Rest mode + background download

Naturally, when your console needs to install things, or do things, it starts drawing more electricity to power them. So the logic follows that the more games you have installed to update, the more often you’ll need to do it.

Remember that your machine will only be in a heightened state of rest while downloading, which means the faster your connection, the less time this will be.

Main menu (idle)

I’m sure I’m not the only person who leaves a console idling while I do something else. But even though the consoles have idle modes, they don’t draw much less power. There’s a curious jump in power on the Xbox machines after 10 minutes because that’s when Achievement pop-ups start appearing, trying to tempt you back in.

Both PS5 and Xbox have customizable off timers, which cover playing games, watching media or consoles left idling.

Netflix streaming

I only recently upgraded to a television with streaming apps built in. Before that, I used consoles to stream video. There are benefits to it. I found the apps quicker and more responsive, and as Tom Morgan tells me, consoles have better audio-out options for things like 5.1 support.

However, they do use a chunk of energy, particularly on PS5, especially when you consider a Chromecast uses about 2w at peak load.

Oh, and we’re not testing other streaming services because they’re a side note, and Netflix can happily represent them all.

Overwatch 2

It’s a gift to find a new game that’s available natively on all four consoles. It’s also lovely to be able to watch the same in-game replay in all versions of the game, making for very controlled testing conditions.

Overwatch 2’s power-draw varies depending on what you see in the game, hence the variable range in the figures. Overall, the Overwatch 2 results are fairly typical of a mid-range power-draw game.

Cyberpunk 2077

We got our figures here by playing the opening hour of the game on the three different consoles, and in the demanding Performance mode. The power-draw remained high no matter what we did.


The biggest takeaway, then, is to be aware of what your consoles are doing when you’re not using them.

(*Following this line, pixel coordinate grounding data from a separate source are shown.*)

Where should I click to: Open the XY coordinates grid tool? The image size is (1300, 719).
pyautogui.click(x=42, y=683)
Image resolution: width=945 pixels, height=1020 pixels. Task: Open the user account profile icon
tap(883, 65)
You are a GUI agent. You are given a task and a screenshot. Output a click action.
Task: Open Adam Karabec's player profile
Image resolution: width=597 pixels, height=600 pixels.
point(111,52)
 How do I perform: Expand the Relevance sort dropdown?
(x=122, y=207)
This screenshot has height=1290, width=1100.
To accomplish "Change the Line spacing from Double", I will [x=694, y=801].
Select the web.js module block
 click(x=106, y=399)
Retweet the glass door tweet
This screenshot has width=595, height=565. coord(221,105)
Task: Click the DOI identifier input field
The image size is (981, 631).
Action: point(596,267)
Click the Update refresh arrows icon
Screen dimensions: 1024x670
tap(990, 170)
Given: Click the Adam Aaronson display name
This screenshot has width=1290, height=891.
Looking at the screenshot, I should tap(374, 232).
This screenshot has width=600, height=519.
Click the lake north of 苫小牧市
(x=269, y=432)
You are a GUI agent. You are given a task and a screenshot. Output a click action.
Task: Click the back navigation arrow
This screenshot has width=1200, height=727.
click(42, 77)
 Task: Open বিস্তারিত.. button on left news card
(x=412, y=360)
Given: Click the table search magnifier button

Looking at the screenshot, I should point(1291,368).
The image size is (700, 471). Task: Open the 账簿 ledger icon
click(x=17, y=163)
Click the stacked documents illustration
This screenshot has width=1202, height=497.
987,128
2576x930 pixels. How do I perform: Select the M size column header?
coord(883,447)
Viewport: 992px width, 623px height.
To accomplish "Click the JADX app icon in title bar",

If you have an Xbox, check which Sleep mode it’s using, and consider switching to Energy saver. And if you have a PS5, know that you can customize which Rest mode functions you want turned on. Also, check your off timers.

It’s also worth reminding you that gaming on desktop PCs uses significantly more power than consoles – sometimes double or more. We talked about PC power use in our environmental study published last year. As a gauge, Scan computers recently worked out that playing one of its high-end PCs for eight hours a week would cost £87 in electricity a year. There are some PC standby comparison figures in that article too, compared with PS5, and they’re higher but still negligible over the course of a year. And PCs benefit from not having built-in ‘I’m not really asleep’ rest modes.

We hope this better informs you about what you’re spending this autumn, and beyond, on powering your gaming. If you have any questions, we’ll try to answer them in the comments below

Incidentally, all three platform holders provide power consumption numbers of their own – Switch, Xbox, and PlayStation – as part of a voluntary agreement.